[The task] For this exercise, copy the records below exactly and exclude every image.

[Input data]
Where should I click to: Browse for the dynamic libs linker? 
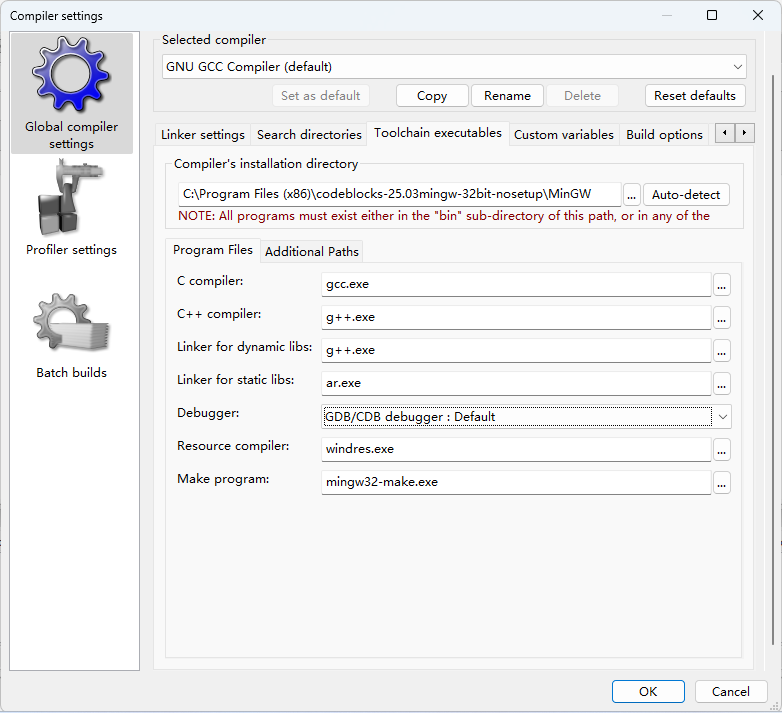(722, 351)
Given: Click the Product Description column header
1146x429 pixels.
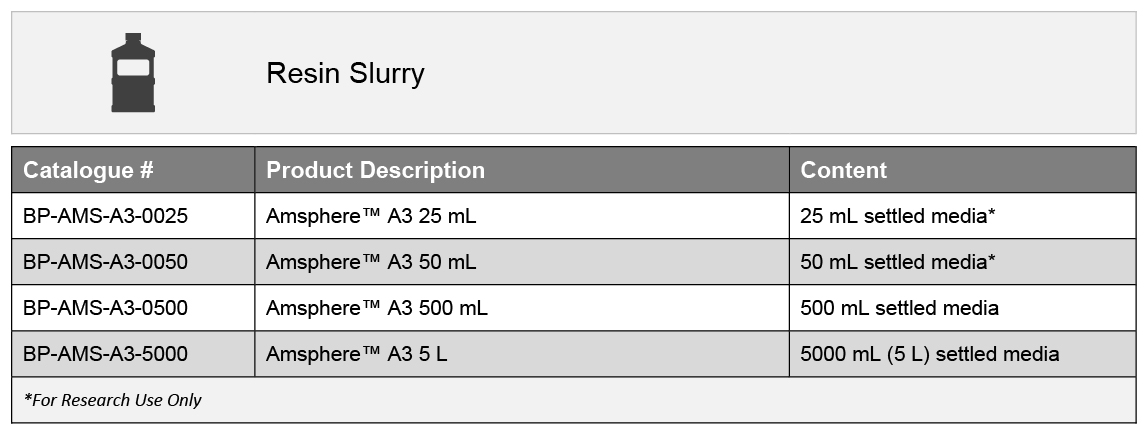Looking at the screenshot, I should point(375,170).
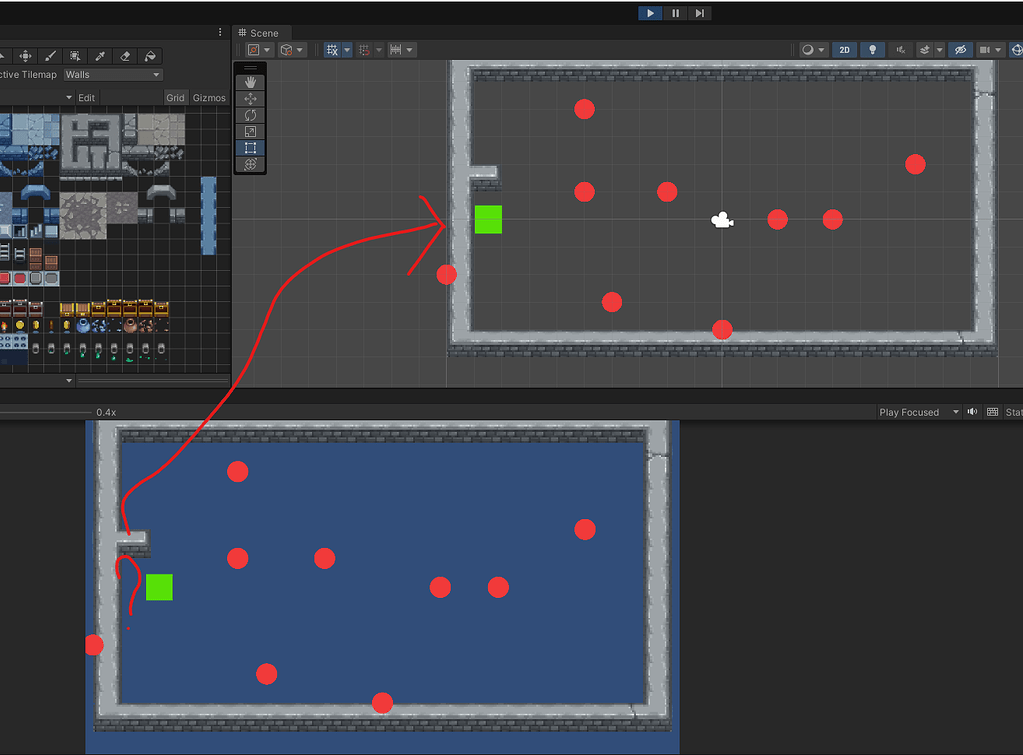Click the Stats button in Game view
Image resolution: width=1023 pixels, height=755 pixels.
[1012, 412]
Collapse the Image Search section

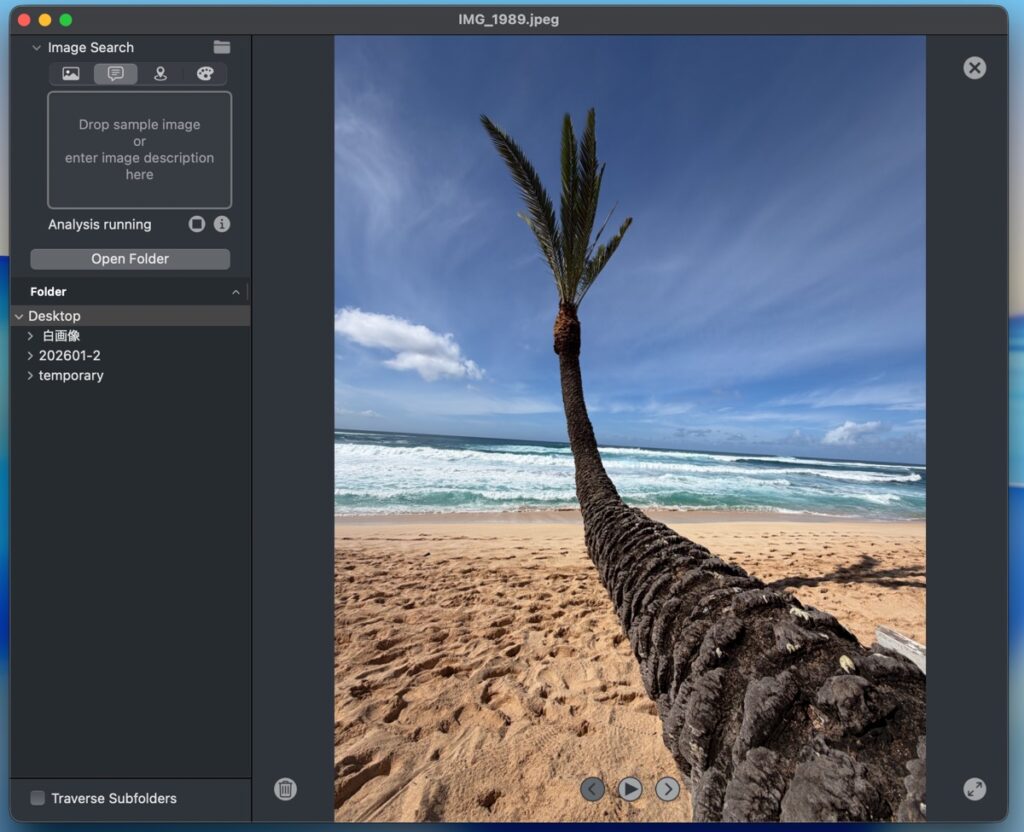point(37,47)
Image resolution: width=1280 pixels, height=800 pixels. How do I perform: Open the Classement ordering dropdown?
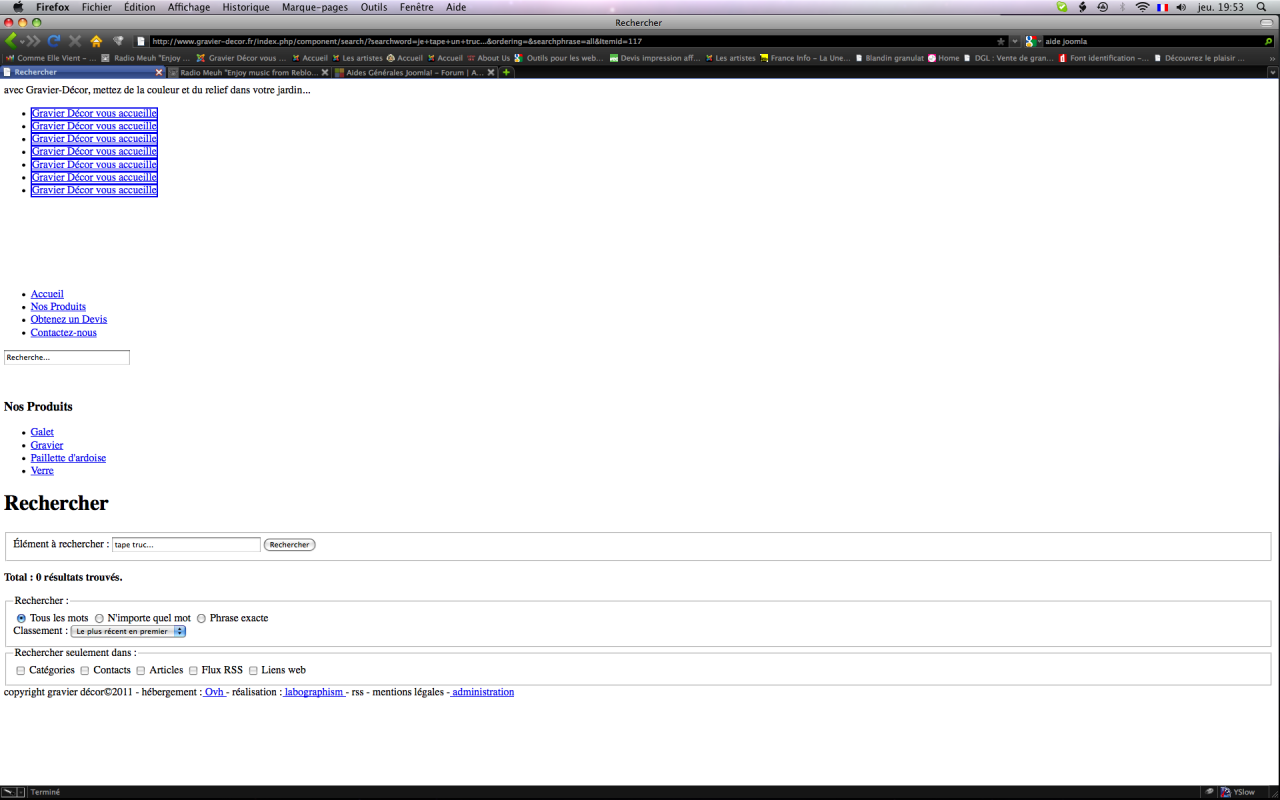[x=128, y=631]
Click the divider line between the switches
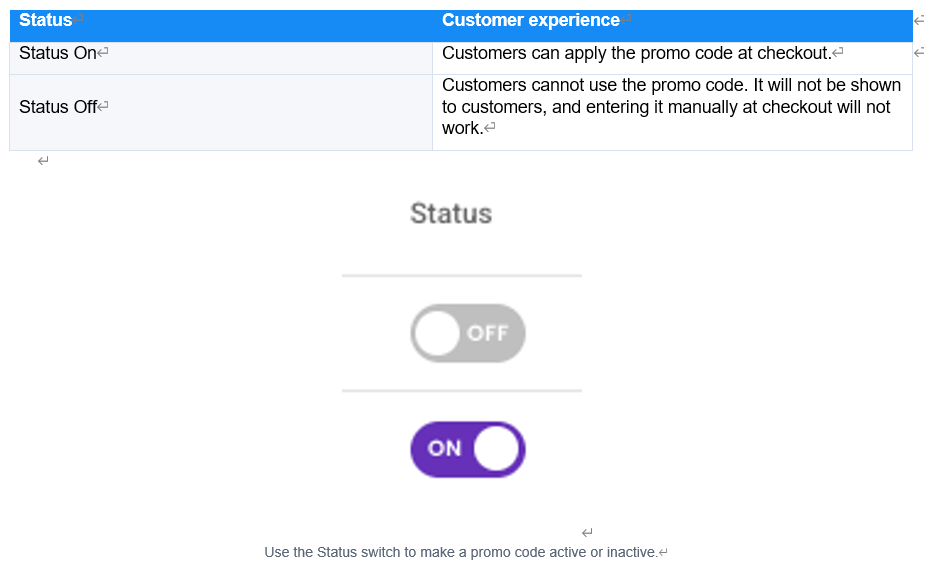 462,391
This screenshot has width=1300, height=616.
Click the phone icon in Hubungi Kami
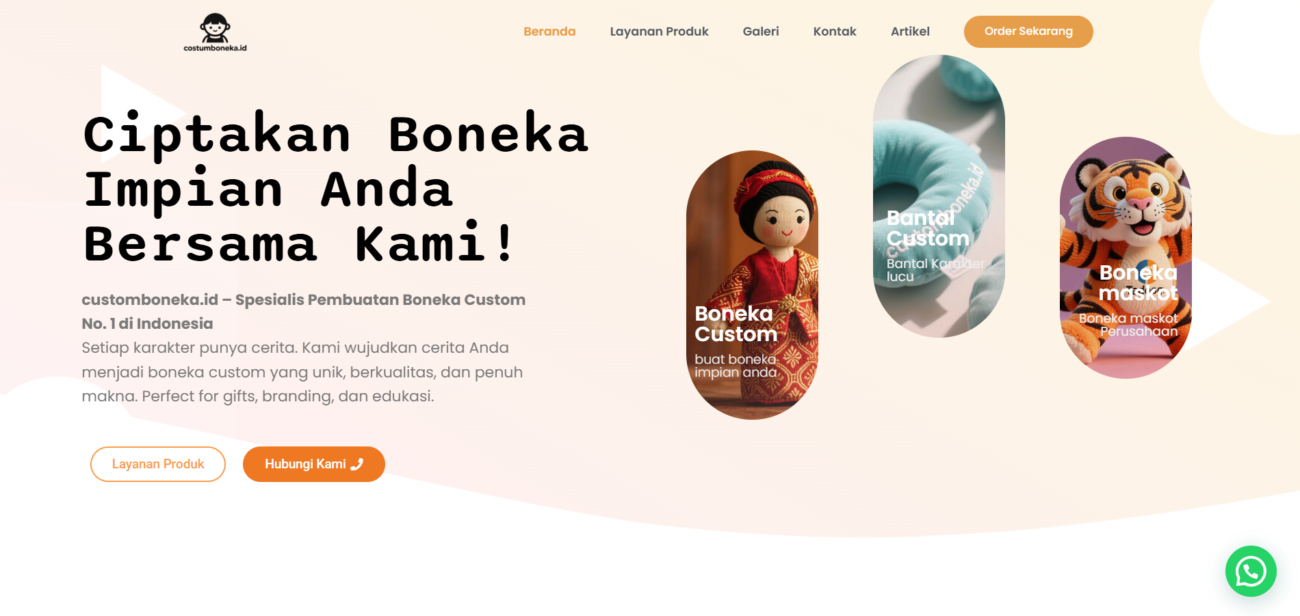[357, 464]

[Expected output]
Where should I click to: Browse for the dynamic libs linker? 
(722, 351)
Given: Click the Product Description column header
1146x429 pixels.
Looking at the screenshot, I should point(375,170).
Click the Stats button in Game view
Image resolution: width=1023 pixels, height=755 pixels.
[1012, 412]
Collapse the Image Search section

point(37,47)
Image resolution: width=1280 pixels, height=800 pixels. How do I perform: Open the Classement ordering dropdown?
[x=128, y=631]
Click the divider line between the switches
 462,391
This screenshot has width=1300, height=616.
Click the phone icon in Hubungi Kami
[357, 464]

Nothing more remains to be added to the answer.